Stored data entries
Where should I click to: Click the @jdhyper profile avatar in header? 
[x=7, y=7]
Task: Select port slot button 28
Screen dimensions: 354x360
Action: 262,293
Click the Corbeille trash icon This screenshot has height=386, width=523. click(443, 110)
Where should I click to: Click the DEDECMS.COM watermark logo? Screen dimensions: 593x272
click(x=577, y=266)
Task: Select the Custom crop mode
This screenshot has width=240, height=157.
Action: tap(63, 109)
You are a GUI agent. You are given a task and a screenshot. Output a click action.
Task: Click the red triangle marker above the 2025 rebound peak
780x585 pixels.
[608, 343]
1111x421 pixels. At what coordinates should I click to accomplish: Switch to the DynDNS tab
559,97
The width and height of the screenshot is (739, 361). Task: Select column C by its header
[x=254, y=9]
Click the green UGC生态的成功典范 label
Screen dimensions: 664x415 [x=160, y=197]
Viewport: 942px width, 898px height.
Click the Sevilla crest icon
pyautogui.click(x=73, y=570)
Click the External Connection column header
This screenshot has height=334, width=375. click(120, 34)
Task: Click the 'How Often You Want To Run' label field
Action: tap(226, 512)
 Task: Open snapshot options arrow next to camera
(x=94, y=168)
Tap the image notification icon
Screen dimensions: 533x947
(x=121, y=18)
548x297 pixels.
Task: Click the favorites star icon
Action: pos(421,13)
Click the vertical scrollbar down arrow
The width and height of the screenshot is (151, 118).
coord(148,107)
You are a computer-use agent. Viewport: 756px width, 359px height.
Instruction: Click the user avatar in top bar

WORK TO BE COMPLETED
Copy all the lines from the data above that hold the word "agent".

ANSWER TO THE EXERCISE
You are a GUI agent. You are given a task and a screenshot. Output a click action.
You are a computer-use agent. Viewport: 756px width, 359px height.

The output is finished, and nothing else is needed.